Wie ich oben schon geschrieben habe: Eine Glimmlampe am oder im Stecker
- das war's.
Für die Luxusausführung, wenn das sofortige drehen des Steckers zu viel
ist, wäre noch ein zweipoliger Umschalter im Bereich der Zuleitung zu
empfehlen.
Es klingt ja komisch: Es kann ja nichts passieren. Wird das Teil falsch
herum angeschlossen wird halt kalt gekocht.
> Das ist am ehesten mit einer Glimmlampe mit zwei Vorwiderständen in> Reihe zu erreichen.
Hab' ich etwas Anderes gesagt? Ironie ist manchen wohl schwer...
> Eine Glimmlampe am oder im Stecker - das war's.
Dann kannst Du gleich auch den Optokoppler mit bauen...
Grüße Löti
>Dann kannst Du gleich auch den Optokoppler mit bauen...
... und die Informationen über den (L-, N-, PE-Draht belegt) freien
Draht ins Gehäuse übertragen. Oder soll das Teil nur aus Jux und
Tollerei eingebaut werden?
> Nein, aber ein DIAC. Die Spannung steigt stetig an und ab einer> gewissen Spannung fängt schlagartig an Strom zu fliessen.

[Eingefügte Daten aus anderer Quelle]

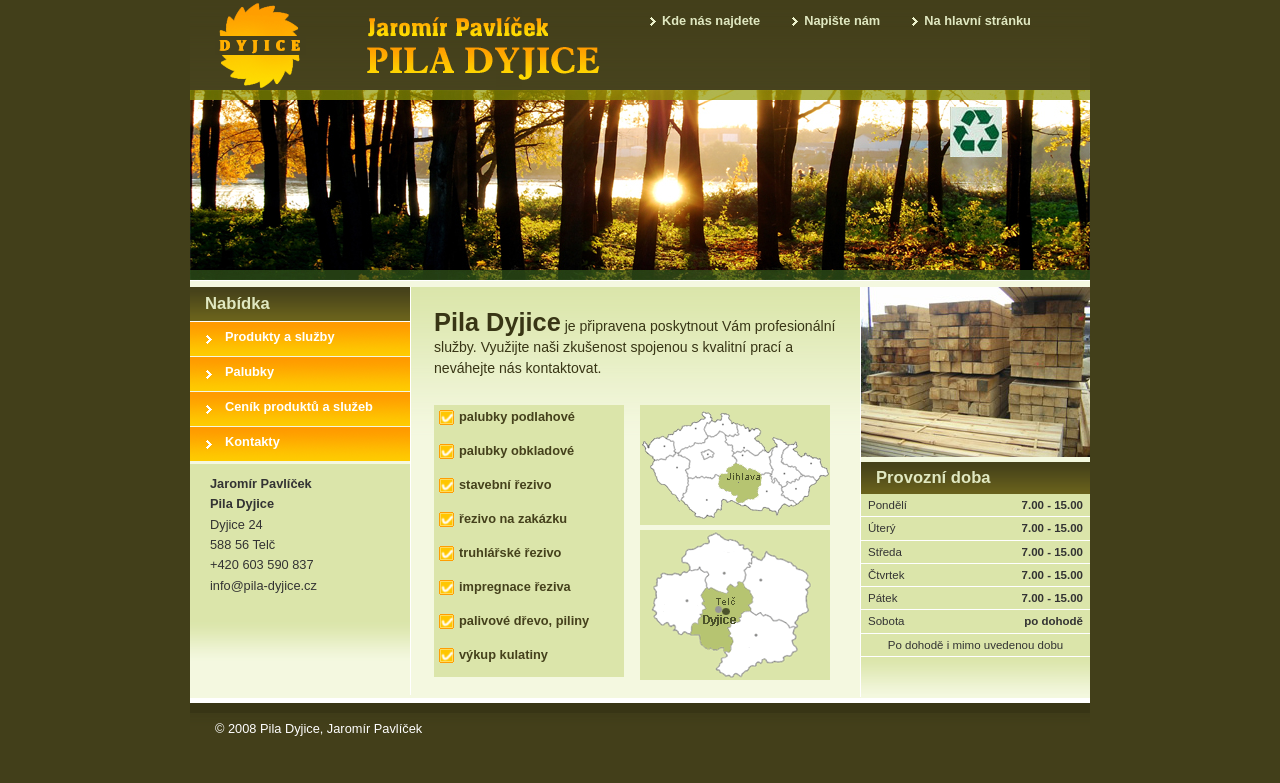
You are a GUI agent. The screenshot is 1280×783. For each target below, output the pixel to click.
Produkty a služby (280, 336)
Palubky (249, 371)
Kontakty (252, 441)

Genau wie ichs haben will. Dadurch kann ich den Widerstand gegen PE weit
höher wählen, als für den kontinuierlichen Betrieb der LED im
Optokoppler nötig wäre. Der Optokoppler hat bestimmt kein Problem mit
den Impulsen, der einzige Nachteil ist der, daß ich halt sekundärseitig
ein paar weitere Bauteile brauche, um ein Relais zu steuern.
> An den gasführenden Komponenten wird nichts geändert,> sondern lediglich ein Magnetventil in die Zuleitung integriert, das> stromlos geschlossen ist.
Naja den Brenner selbstbauen würde ich bei Gas ja nun nicht gerade. Das
sollte schon eine abgenommene bzw. geprüfte Anlage mit oben genanntem
Flammenwächter/Feuerungsautomat sein, die lediglich um die
Phasenwender-Funktion erweitert werden soll.